Canine parvovirus type-2 was first isolated from the diarrheal stool of puppies (4). It is highly resistant to disinfectants and is easily transmitted through both direct and indirect contact. Reports of outbreaks in Japan and countries in Europe and the USA appeared soon after initial isolation of the virus (5,6). Infection follows a fatal course in young dogs, and efforts have focused on developing a live attenuated vaccine that is not easily affected by maternal antibodies (7).
Canine distemper virus is not resistant to disinfectants, but is easily transmitted through aerosols and has a wide host range. Thus, there is concern of infection from outdoor exposure. This virus is thought to have one serotype, but in Finland, where there had not been an outbreak for 16 y, infection occurred in at least 5000 dogs due to differences in the pathogenicity of the vaccine and epidemic strains (8). This indicates the need to understand the immune status against field strains.
Canine adenovirus type-1 causes hepatitis, but effects such as interstitial nephritis and corneal opacity are seen in dogs that have been inoculated with attenuated vaccine (9). Therefore, CAV-2, which is antigenically similar to CAV-1, isolated from dogs with respiratory tract disease (10) is used as a vaccine for ICH. The recommended vaccination protocol in Japan for these infectious diseases, based on the results of earlier experience (11) and challenge infection experiments by vaccine manufacturers, is multiple inoculations in order to avoid interference by maternal antibodies in the first year, followed by annual inoculations from the second year onwards. Very few cases are currently encountered in adult dogs. However, there are recent reports on side effects, including hypersensitivity reactions and immune-mediated hemolytic anemia (IMHA) from vaccination (11–13).
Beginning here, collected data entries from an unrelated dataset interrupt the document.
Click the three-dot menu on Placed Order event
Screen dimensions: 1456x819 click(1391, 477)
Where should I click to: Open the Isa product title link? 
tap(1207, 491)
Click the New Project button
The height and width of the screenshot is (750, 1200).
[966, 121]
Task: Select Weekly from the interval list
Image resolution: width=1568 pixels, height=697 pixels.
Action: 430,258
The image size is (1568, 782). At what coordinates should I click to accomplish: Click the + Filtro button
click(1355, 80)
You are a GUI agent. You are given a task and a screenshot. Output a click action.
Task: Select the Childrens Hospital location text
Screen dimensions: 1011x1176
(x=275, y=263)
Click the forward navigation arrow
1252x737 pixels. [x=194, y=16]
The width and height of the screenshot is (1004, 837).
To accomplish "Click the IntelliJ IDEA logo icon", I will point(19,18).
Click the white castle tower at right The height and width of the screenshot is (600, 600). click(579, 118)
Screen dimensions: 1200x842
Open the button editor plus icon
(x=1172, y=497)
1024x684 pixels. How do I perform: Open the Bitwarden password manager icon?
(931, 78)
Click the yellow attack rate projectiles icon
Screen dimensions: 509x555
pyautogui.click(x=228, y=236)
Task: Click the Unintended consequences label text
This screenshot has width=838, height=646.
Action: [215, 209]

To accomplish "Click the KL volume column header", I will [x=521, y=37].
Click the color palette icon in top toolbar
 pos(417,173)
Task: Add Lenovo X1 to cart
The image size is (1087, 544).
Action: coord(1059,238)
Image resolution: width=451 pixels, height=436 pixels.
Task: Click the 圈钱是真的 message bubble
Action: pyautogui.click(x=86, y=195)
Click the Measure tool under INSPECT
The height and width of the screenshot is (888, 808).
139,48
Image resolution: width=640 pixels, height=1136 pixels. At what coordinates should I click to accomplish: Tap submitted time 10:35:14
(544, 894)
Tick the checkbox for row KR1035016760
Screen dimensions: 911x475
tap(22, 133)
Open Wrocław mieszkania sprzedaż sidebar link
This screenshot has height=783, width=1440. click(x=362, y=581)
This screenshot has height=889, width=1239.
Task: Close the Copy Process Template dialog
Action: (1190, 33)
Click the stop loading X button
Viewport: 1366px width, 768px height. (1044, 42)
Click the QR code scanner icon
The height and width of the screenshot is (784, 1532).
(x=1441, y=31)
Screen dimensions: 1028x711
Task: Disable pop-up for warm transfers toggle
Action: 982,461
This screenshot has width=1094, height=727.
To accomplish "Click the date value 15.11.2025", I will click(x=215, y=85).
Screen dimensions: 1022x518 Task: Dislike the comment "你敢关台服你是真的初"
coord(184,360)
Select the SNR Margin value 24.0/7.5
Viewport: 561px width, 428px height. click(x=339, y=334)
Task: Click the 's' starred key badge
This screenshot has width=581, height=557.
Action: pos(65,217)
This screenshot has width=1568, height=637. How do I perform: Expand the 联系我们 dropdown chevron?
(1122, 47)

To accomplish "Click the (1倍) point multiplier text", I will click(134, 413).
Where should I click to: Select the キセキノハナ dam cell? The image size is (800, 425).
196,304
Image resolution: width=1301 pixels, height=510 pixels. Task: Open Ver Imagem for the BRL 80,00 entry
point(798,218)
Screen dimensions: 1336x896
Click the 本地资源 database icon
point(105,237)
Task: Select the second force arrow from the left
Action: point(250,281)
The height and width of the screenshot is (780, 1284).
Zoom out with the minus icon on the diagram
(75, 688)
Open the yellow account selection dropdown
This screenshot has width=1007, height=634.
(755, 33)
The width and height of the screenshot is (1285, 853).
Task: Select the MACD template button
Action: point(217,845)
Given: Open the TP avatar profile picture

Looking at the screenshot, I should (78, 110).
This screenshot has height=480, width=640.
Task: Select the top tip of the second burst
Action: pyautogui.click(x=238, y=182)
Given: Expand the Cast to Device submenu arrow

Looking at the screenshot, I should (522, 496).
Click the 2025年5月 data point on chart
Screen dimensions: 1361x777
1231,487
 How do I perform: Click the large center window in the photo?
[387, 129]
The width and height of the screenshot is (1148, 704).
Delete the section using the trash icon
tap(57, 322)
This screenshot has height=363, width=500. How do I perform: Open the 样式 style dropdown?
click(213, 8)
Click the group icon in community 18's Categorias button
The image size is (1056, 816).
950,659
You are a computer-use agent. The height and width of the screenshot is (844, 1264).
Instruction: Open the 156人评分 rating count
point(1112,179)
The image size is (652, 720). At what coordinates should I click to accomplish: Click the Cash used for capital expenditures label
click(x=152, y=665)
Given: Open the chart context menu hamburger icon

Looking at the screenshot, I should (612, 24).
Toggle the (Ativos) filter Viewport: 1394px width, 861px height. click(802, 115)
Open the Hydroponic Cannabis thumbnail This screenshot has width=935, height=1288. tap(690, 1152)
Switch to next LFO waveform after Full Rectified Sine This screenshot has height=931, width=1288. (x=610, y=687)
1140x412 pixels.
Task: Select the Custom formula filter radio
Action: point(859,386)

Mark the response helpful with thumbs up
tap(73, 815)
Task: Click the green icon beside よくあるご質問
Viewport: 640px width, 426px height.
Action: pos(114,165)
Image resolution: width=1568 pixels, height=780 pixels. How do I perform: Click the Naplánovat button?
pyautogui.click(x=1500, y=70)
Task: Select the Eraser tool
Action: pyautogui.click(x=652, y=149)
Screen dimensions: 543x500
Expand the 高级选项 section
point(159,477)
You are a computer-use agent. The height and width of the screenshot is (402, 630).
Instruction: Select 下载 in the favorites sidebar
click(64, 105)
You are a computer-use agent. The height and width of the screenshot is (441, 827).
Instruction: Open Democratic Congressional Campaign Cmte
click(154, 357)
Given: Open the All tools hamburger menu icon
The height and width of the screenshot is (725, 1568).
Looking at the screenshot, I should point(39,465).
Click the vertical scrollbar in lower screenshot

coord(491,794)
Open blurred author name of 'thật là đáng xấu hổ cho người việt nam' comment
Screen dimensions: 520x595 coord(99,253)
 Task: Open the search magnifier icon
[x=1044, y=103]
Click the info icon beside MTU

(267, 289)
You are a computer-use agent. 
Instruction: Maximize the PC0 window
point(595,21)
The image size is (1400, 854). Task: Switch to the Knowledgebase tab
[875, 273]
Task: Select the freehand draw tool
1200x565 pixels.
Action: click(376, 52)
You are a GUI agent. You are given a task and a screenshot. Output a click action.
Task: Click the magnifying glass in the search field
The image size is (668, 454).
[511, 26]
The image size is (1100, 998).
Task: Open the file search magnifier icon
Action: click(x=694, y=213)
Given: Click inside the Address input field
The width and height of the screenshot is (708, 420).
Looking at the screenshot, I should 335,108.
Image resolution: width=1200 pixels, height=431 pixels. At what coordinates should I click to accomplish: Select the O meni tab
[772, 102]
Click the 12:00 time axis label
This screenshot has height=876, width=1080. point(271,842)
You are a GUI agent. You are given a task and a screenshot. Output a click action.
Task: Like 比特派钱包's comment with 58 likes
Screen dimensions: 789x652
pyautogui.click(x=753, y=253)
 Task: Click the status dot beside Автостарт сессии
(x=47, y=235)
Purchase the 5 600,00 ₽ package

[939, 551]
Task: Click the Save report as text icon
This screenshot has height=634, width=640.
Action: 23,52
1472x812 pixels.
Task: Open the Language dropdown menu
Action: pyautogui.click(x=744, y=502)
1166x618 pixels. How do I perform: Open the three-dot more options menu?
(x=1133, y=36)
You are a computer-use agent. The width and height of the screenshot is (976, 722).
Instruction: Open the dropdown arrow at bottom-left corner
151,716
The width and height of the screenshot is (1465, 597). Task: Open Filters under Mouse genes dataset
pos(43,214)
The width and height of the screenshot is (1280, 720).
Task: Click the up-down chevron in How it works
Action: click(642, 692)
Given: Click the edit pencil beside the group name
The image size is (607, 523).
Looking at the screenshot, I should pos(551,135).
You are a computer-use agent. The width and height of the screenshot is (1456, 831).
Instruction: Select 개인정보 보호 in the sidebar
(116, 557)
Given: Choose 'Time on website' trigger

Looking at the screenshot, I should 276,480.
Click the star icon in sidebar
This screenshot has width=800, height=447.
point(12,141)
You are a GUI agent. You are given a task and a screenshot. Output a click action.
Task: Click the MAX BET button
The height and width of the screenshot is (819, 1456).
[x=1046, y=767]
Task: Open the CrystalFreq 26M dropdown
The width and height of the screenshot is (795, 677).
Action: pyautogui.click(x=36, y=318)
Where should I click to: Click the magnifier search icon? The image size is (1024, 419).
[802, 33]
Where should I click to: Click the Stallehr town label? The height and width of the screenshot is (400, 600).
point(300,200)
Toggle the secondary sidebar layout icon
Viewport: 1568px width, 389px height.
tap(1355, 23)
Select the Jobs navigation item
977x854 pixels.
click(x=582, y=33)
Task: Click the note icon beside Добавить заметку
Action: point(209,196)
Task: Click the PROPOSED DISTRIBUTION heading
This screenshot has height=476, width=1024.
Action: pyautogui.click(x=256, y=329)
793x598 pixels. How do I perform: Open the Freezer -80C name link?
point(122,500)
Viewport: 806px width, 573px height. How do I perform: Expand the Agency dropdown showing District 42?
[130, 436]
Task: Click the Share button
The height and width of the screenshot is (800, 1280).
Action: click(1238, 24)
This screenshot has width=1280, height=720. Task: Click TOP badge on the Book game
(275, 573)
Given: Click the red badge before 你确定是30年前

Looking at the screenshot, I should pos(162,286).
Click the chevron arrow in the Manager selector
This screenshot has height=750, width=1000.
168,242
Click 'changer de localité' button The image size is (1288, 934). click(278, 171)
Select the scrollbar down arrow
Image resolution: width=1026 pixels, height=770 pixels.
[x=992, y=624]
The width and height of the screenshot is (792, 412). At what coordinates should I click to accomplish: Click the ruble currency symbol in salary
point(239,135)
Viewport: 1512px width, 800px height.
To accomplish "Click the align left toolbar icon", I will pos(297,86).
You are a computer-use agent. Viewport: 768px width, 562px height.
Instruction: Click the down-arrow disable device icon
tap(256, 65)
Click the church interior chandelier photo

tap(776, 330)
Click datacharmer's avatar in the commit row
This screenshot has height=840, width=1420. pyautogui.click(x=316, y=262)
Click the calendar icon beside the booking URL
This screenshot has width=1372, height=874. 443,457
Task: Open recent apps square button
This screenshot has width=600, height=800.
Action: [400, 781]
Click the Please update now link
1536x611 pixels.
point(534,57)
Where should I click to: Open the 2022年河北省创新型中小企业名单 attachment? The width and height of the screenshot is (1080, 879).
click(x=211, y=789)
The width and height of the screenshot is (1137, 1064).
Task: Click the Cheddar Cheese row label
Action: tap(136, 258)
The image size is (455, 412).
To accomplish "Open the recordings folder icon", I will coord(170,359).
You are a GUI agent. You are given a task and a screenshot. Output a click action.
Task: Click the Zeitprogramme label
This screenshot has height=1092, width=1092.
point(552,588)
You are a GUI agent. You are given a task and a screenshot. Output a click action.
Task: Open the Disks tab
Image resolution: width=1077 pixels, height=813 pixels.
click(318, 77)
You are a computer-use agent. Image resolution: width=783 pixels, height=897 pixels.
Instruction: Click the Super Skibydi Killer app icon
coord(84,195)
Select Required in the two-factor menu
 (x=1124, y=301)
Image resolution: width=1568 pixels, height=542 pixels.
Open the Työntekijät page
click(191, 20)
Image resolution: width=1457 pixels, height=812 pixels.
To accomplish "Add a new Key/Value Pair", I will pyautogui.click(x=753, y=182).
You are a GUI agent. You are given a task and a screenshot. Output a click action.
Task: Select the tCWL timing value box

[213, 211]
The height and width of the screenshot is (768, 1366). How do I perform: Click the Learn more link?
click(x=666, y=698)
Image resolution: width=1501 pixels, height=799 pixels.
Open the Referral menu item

In order to investigate the benefits of additional vaccinations, we determined the retention of antibodies against these viruses in adult dogs brought to our clinic, identified the immune status of the household, and identified trends in antibody titer with age, and differences associated with sex of the dogs.
Materials and methods
Subject dogs
A total of 1031 adult household dogs aged from 2 to 18 y were examined. All dogs had received 2 or 3 vaccinations in their first year and subsequently received annual inoculations. Comparisons were made according to sex and age. Dogs were divided into 4 groups by sex (423 sexually intact males, 108 neutered males, 264 sexually intact females, and 236 neutered females) and into 16 groups by age. The numbers of dogs in each of the ages 2 to 18 y were 450, 120, 108, 76, 57, 48, 44, 46, 24, 18, 19, 8, 6, 3, 3, 0, 1, respectively, for each successive year.
Serologic tests
Serum samples were collected from dogs vaccinated in the previous 11 to 13 mo, and were sent in the frozen state to a commercial veterinary diagnostic laboratory (Marupi Lifetech, Osaka, Japan) for determination of serum antibody titers. Antibody titers for CPV-2 were obtained by a hemagglutination inhibition (HI) test, CDV antibody titers by an immunoperoxidase (IP) test, and CAV-1 antibody titers by a neutralization test (NT).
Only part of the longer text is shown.